Some of that wistfulness comes, of course, from Erlich selling some – or perhaps all – of his Pied Piper shares to Laurie in order to pay off his debts. The lecture from the judge about how Erlich and Big Head both fell ass-backwards into money and then squandered it all was dead on the mark (remember how incredulous Peter Gregory was that Richard had given away so much of his company to this idiot for basic room and board?). Between that and seeing how completely non-bitter Big Head was being about the whole thing, Erlich Bachman was inspired for a moment to be something other than the blowhard clown. Of course, the episode was clever enough to not dwell too much on the sadness of Erlich's blown fortune, interweaving a lot of it around perfectly-timed (and always stupid) prank phone calls from Jian-Yang, or having Erlich loudly tell the guys he has to go to the bathroom as his excuse for staying behind at Raviga.
But the whole episode did a nice job of blending nasty humor with something deeper. Gilfoyle spends much of the episode awesomely crushing fools left and right, whether he's proving to Dinesh how easily he can make a friend or trashing Gavin's personal hard drive, yet the moment where he says goodbye to the server bank in the garage felt shockingly sweet, especially coming from someone who earlier in the story suggested that, “The history of humanity is a book written in blood. We're all just animals in a pit.” And, again, to remind us we are watching a comedy show, Dinesh and Gilfoyle declaring in unison “Fuck you, Jared” after he suggests they're each other's best friend was hilarious even as it was proving his point for him.

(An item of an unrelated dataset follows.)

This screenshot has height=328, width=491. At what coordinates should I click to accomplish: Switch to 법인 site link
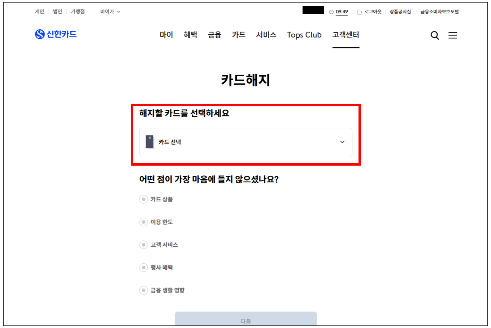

Even the Monica story more or less turned out okay, with her acknowledging – with a Peter Gregory quote, no less, to add to the sense that this was a major turning point in the series – that she put more trust in Richard than she did in her own feelings about the platform. Things were going so well, in fact, that during the final scene, I didn't have the usual sense of dread I get watching this show. Maybe the launch of the platform will go badly – and there have to be more obstacles down the road, or else it would be time to wrap up the show – but this episode felt different. This episode felt like the universe had for once turned in the guys' favor, rewarding their innovation and hard work rather than punishing them for dumb choices (or for forces entirely beyond their control).
The episode has the power that it does precisely because everything is usually such a fiasco, but this was very satisfying to witness, even as it was also awfully funny.
What did everybody else think?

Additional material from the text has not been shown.